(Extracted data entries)

☆ ☆ ☆

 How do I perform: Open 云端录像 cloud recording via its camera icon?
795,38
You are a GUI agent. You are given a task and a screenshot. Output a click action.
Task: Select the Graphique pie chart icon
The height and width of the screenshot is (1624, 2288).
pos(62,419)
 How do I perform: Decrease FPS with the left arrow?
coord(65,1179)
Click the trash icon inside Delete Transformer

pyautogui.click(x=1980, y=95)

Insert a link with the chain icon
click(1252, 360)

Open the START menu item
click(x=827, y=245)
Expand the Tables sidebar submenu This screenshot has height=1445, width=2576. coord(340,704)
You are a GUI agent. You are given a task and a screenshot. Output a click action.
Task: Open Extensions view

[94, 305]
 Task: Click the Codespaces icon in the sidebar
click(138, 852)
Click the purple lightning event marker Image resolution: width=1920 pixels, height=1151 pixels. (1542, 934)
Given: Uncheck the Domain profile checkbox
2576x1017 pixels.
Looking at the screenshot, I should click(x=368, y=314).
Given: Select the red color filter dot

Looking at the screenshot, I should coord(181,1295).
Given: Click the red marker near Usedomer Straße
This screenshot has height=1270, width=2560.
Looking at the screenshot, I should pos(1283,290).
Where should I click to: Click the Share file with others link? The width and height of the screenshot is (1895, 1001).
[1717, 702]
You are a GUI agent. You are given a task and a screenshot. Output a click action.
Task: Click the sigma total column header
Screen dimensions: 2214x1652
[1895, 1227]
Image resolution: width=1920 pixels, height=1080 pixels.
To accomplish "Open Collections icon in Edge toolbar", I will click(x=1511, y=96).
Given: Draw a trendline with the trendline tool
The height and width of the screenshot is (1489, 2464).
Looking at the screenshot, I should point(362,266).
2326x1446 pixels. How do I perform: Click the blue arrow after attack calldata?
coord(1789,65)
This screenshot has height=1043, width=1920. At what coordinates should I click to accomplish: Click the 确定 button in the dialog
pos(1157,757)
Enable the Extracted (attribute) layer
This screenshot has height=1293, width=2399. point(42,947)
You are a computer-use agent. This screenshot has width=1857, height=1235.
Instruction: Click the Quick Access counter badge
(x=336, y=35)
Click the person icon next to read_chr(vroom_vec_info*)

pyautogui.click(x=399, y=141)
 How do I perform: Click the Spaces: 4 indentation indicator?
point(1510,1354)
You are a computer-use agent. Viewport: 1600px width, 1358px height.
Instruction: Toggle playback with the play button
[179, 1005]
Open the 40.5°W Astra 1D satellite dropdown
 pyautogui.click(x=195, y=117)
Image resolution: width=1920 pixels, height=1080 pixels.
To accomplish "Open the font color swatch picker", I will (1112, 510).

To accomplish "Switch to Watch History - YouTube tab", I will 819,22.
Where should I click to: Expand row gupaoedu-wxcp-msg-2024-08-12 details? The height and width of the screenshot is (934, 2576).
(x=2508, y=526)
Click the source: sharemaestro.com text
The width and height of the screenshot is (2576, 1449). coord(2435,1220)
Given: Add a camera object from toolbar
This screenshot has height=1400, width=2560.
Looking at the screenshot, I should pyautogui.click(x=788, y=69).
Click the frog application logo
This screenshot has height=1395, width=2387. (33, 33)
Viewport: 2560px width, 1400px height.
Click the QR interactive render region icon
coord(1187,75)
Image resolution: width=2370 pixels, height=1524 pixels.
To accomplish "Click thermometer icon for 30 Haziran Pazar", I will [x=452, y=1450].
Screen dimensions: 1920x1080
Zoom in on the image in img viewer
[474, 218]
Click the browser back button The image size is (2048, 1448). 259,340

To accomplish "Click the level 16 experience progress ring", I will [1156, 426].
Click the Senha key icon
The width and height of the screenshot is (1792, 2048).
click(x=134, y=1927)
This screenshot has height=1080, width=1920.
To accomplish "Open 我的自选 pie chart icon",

☆ ☆ ☆

### Work order
Out of the entries, pull every line that mentions "will".

### Written response
To accomplish "Open Collections icon in Edge toolbar", I will click(x=1511, y=96).
To accomplish "Open the font color swatch picker", I will (1112, 510).
To accomplish "Switch to Watch History - YouTube tab", I will 819,22.
To accomplish "Click thermometer icon for 30 Haziran Pazar", I will [x=452, y=1450].
To accomplish "Click the level 16 experience progress ring", I will [1156, 426].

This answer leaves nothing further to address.